[Python-Dev] iterzip()

Tim Peters tim.one@comcast.net
Mon, 29 Apr 2002 13:43:42 -0400


[Guido]
> Probably the list-append still has a slight quadratic component --
> you're doing a million elements here.

I get:

  justpush   1.39
   justzip   7.87

from this:

"""
from time import clock as now

n = 1000000
zeroes = [0] * n

def justpush():
    x = []
    push = x.append
    for i in zeroes: push(i)

def justzip():
    zip(zeroes)

def run(func):
    start = now()
    func()
    finish = now()
    print "%10s %6.2f" % (func.__name__, finish - start)

run(justpush)
run(justzip)
"""

That is, at first glance it's *much* faster to do a million appends in pure
Python than it is to let zip do them at C speed.  I'm curious about what
people get for this program on other platforms (pymalloc on or off may make
a dramatic difference too -- or not, depending on how the platform malloc
works).

The cause on Win98SE is clear enough with a little instrumentation:  in the
justzip case, listobject.c's ins1 ends up *copying* the memory much more
often, presumably due to that there's a new tuple allocation after every
append (preventing realloc from growing into that space).  justpush copies
the memory at sizes (skipping some tiny ones, and where this is a count of
the number of elements in the list, not the number of bytes (multiply by 4
to get the latter)):

    247 639 959 2047 45055 163839

and that's all.  justzip copies the memory at sizes:

    247 639 959 2047 45055 53247 57343 65535 81919 98303 122879 163839
    196607 229375 262143 294911 360447 393215 458751 589823 622591
    688127 720895 753663 786431 819199 851967 884735 917503 950271

Copying 3-4MB multiple times at the end ain't cheap.

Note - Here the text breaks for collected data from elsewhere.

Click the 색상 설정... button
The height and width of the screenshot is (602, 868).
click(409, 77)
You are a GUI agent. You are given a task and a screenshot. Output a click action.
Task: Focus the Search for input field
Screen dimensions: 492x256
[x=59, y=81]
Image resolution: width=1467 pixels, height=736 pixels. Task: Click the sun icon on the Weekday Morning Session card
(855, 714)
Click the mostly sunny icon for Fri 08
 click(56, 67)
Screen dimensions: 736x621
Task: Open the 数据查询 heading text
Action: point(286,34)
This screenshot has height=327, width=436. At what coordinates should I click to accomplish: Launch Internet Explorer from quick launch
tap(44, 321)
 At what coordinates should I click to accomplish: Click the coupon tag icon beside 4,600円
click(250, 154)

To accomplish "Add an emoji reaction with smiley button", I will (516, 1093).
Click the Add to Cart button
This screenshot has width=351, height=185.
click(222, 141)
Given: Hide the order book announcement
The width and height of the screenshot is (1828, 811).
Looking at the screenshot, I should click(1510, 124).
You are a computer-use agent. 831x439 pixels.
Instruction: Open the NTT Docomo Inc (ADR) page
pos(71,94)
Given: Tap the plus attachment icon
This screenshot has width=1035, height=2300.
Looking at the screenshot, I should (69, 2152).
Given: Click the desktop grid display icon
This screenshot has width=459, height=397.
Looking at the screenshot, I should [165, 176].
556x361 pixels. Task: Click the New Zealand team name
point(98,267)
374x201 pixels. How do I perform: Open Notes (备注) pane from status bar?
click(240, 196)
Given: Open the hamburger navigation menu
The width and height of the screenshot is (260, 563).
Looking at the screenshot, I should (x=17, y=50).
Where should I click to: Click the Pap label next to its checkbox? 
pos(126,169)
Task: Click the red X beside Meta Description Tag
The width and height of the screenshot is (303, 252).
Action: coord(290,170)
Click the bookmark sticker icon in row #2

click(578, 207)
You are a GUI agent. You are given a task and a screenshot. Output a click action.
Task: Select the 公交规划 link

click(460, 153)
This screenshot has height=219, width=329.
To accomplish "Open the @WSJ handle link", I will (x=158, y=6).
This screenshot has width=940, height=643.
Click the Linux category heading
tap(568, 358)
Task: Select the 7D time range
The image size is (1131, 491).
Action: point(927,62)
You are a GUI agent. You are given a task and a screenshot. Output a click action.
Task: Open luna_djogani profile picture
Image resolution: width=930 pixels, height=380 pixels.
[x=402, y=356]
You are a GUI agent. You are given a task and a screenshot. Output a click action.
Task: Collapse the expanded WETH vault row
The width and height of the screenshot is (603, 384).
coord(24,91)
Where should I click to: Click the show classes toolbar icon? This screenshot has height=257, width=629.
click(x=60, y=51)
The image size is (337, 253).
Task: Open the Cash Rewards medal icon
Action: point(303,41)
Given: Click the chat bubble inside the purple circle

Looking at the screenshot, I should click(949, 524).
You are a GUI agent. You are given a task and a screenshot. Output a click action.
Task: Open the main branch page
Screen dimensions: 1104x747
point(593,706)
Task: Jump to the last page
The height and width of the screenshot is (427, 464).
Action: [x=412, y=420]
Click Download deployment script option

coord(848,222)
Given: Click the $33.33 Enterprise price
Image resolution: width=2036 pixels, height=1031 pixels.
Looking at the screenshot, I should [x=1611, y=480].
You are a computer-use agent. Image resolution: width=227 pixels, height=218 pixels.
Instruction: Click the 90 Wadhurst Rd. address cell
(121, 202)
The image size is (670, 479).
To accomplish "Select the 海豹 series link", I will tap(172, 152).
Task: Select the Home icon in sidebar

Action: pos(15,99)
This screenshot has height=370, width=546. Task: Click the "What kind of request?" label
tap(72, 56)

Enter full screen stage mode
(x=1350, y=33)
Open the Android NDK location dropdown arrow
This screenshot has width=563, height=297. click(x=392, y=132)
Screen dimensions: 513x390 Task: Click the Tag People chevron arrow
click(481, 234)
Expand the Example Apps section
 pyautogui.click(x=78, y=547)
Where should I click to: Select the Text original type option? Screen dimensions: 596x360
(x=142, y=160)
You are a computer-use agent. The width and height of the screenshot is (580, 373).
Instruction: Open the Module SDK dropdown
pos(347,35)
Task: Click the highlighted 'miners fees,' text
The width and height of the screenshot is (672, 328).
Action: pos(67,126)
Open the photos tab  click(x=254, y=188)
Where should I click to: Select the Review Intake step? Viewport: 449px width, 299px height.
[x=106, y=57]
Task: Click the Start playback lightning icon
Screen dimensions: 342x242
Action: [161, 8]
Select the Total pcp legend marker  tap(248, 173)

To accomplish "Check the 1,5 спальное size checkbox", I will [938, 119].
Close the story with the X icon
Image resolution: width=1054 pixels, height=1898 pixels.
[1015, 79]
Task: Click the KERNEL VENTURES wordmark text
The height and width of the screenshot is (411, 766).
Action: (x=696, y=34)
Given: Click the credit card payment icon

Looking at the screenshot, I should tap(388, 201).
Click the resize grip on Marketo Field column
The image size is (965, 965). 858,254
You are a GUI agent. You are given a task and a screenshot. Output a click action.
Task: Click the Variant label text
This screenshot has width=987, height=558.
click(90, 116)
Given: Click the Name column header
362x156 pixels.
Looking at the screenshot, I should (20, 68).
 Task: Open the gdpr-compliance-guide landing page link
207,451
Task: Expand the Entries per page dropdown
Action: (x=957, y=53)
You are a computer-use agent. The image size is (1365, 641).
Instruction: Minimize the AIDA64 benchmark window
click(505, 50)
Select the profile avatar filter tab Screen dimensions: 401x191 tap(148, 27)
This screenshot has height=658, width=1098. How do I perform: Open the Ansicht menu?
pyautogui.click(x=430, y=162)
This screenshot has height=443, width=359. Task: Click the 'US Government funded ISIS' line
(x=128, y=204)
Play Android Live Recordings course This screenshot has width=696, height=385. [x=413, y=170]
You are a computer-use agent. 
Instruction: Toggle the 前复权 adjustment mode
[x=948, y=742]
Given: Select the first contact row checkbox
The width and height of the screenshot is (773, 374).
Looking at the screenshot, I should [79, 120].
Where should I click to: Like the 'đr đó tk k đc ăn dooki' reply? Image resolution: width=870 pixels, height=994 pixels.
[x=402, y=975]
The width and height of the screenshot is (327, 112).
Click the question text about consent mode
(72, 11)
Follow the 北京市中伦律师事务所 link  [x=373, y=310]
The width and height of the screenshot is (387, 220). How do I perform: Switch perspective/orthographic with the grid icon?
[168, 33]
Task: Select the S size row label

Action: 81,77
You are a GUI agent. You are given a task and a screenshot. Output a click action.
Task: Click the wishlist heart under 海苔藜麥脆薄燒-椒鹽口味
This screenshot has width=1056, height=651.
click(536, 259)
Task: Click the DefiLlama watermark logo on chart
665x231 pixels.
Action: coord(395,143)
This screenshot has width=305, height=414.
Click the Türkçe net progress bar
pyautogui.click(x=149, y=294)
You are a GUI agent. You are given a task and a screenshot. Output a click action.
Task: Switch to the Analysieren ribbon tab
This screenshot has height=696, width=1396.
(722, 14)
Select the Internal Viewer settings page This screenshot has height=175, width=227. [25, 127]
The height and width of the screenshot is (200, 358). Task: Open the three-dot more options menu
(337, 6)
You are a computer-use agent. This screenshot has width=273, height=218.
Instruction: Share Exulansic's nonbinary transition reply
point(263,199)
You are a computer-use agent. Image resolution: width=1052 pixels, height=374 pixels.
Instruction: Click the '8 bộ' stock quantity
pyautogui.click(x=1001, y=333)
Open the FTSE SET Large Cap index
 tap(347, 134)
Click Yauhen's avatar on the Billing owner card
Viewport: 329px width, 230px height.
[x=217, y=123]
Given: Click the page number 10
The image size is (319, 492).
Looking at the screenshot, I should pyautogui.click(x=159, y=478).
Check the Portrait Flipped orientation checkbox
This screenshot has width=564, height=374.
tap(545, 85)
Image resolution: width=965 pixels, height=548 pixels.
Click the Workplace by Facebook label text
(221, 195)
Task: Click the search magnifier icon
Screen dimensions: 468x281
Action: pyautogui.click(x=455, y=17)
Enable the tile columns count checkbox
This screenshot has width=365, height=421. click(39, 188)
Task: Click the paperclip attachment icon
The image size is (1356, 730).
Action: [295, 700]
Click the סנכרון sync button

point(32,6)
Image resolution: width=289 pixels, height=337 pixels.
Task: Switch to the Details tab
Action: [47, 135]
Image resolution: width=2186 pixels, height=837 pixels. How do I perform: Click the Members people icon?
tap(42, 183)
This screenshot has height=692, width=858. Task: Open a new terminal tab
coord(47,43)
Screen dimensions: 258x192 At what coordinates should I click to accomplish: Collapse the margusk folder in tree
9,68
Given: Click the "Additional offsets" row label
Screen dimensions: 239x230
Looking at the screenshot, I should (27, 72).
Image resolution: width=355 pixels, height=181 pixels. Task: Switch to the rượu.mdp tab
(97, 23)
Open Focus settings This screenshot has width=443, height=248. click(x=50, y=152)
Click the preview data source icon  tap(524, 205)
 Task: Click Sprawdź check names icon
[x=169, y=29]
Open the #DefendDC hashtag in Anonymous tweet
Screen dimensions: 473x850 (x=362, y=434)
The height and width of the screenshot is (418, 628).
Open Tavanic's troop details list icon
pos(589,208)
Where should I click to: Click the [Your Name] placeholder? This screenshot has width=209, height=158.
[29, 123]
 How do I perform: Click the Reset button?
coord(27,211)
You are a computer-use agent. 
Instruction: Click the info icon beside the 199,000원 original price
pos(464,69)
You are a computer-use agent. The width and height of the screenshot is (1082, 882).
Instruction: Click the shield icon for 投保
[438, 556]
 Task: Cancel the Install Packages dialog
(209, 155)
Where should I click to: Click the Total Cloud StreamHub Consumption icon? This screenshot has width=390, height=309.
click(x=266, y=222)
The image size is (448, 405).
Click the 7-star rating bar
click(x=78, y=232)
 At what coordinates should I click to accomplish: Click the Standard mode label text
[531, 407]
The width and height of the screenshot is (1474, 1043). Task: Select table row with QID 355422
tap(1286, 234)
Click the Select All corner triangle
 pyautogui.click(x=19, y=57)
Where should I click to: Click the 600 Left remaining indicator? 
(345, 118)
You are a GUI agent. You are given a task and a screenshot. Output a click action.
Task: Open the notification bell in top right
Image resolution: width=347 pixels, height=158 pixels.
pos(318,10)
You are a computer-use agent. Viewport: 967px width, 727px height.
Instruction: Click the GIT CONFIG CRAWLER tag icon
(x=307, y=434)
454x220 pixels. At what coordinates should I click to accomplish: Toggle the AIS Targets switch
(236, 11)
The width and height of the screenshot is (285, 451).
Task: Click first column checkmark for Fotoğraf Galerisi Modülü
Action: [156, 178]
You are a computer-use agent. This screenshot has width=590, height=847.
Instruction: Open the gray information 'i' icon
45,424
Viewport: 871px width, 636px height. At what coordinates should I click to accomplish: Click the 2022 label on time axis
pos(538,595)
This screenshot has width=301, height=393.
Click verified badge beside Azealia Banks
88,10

justpush does relatively worse if the order in which they're called is
swapped, as then justzip and the custom tuple free list conspire to leave
memory in a more-fragmented state.

> But I asked something else.  How much does the speed difference affect
> the apps you have?  In my experience it's usually used for small lists
> where the quadratic effect doesn't occur and the timing doesn't matter
> compared to the rest of the program.

Same here.  High volume "vectorized" operations are NumPy's proper domain.